• **TASK STATEMENT**: Transcribe the records underneath word for word, and leave no line out.

Excerpts from a dataset

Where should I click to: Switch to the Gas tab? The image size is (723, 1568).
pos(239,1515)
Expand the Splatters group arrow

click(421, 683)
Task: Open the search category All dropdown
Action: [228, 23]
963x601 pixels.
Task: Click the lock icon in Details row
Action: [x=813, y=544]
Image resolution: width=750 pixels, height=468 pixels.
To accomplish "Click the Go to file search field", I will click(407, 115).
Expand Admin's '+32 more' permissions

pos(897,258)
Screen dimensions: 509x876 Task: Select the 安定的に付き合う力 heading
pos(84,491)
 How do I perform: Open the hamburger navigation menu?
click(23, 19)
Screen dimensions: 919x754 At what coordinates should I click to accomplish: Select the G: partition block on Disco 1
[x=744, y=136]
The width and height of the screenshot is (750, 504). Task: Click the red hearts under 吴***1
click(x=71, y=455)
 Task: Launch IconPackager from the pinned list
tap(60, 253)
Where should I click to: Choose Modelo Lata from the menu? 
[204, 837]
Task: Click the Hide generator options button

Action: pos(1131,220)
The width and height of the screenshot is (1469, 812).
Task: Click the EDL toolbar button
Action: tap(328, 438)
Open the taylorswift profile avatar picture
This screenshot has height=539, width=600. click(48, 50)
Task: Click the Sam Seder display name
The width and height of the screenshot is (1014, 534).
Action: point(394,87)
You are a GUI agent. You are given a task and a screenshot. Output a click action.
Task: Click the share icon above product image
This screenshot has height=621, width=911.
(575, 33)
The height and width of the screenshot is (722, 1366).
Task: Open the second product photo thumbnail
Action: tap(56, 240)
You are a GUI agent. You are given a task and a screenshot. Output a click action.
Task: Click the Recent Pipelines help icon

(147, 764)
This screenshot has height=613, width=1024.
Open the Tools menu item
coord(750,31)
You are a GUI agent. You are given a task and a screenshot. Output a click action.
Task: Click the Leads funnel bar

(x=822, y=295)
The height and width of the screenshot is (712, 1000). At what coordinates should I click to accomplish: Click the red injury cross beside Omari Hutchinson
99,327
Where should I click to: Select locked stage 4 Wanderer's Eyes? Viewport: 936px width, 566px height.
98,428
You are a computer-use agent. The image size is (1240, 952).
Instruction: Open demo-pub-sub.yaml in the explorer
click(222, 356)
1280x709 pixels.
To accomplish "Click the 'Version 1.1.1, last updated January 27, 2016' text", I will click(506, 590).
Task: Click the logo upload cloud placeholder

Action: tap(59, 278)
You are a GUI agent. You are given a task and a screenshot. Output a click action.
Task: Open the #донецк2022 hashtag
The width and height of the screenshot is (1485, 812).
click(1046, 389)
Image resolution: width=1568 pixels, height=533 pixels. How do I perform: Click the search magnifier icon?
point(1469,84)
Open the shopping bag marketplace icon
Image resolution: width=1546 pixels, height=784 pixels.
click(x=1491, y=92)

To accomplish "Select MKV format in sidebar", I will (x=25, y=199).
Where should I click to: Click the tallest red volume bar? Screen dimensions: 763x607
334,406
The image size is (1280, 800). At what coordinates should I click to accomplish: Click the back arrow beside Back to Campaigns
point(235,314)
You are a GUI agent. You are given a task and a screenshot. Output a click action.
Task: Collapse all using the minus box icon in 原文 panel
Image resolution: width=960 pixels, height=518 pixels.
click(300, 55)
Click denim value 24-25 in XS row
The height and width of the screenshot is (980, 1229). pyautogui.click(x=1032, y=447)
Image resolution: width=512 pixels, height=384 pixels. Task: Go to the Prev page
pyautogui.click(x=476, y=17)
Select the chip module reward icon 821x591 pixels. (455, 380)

• **ANSWER TO THIS PROBLEM**:
Where should I click to: Switch to the Gas tab? The image size is (723, 1568).
pos(239,1515)
Expand the Splatters group arrow

click(421, 683)
Task: Open the search category All dropdown
Action: [228, 23]
963x601 pixels.
Task: Click the lock icon in Details row
Action: [x=813, y=544]
Image resolution: width=750 pixels, height=468 pixels.
To accomplish "Click the Go to file search field", I will click(407, 115).
Expand Admin's '+32 more' permissions

pos(897,258)
Screen dimensions: 509x876 Task: Select the 安定的に付き合う力 heading
pos(84,491)
 How do I perform: Open the hamburger navigation menu?
click(23, 19)
Screen dimensions: 919x754 At what coordinates should I click to accomplish: Select the G: partition block on Disco 1
[x=744, y=136]
The width and height of the screenshot is (750, 504). Task: Click the red hearts under 吴***1
click(x=71, y=455)
 Task: Launch IconPackager from the pinned list
tap(60, 253)
Where should I click to: Choose Modelo Lata from the menu? 
[204, 837]
Task: Click the Hide generator options button

Action: pos(1131,220)
The width and height of the screenshot is (1469, 812).
Task: Click the EDL toolbar button
Action: tap(328, 438)
Open the taylorswift profile avatar picture
This screenshot has height=539, width=600. click(48, 50)
Task: Click the Sam Seder display name
The width and height of the screenshot is (1014, 534).
Action: point(394,87)
You are a GUI agent. You are given a task and a screenshot. Output a click action.
Task: Click the share icon above product image
This screenshot has height=621, width=911.
(575, 33)
The height and width of the screenshot is (722, 1366).
Task: Open the second product photo thumbnail
Action: tap(56, 240)
You are a GUI agent. You are given a task and a screenshot. Output a click action.
Task: Click the Recent Pipelines help icon

(147, 764)
This screenshot has height=613, width=1024.
Open the Tools menu item
coord(750,31)
You are a GUI agent. You are given a task and a screenshot. Output a click action.
Task: Click the Leads funnel bar

(x=822, y=295)
The height and width of the screenshot is (712, 1000). At what coordinates should I click to accomplish: Click the red injury cross beside Omari Hutchinson
99,327
Where should I click to: Select locked stage 4 Wanderer's Eyes? Viewport: 936px width, 566px height.
98,428
You are a computer-use agent. The image size is (1240, 952).
Instruction: Open demo-pub-sub.yaml in the explorer
click(222, 356)
1280x709 pixels.
To accomplish "Click the 'Version 1.1.1, last updated January 27, 2016' text", I will click(506, 590).
Task: Click the logo upload cloud placeholder

Action: tap(59, 278)
You are a GUI agent. You are given a task and a screenshot. Output a click action.
Task: Open the #донецк2022 hashtag
The width and height of the screenshot is (1485, 812).
click(1046, 389)
Image resolution: width=1568 pixels, height=533 pixels. How do I perform: Click the search magnifier icon?
point(1469,84)
Open the shopping bag marketplace icon
Image resolution: width=1546 pixels, height=784 pixels.
click(x=1491, y=92)

To accomplish "Select MKV format in sidebar", I will (x=25, y=199).
Where should I click to: Click the tallest red volume bar? Screen dimensions: 763x607
334,406
The image size is (1280, 800). At what coordinates should I click to accomplish: Click the back arrow beside Back to Campaigns
point(235,314)
You are a GUI agent. You are given a task and a screenshot. Output a click action.
Task: Collapse all using the minus box icon in 原文 panel
Image resolution: width=960 pixels, height=518 pixels.
click(300, 55)
Click denim value 24-25 in XS row
The height and width of the screenshot is (980, 1229). pyautogui.click(x=1032, y=447)
Image resolution: width=512 pixels, height=384 pixels. Task: Go to the Prev page
pyautogui.click(x=476, y=17)
Select the chip module reward icon 821x591 pixels. (455, 380)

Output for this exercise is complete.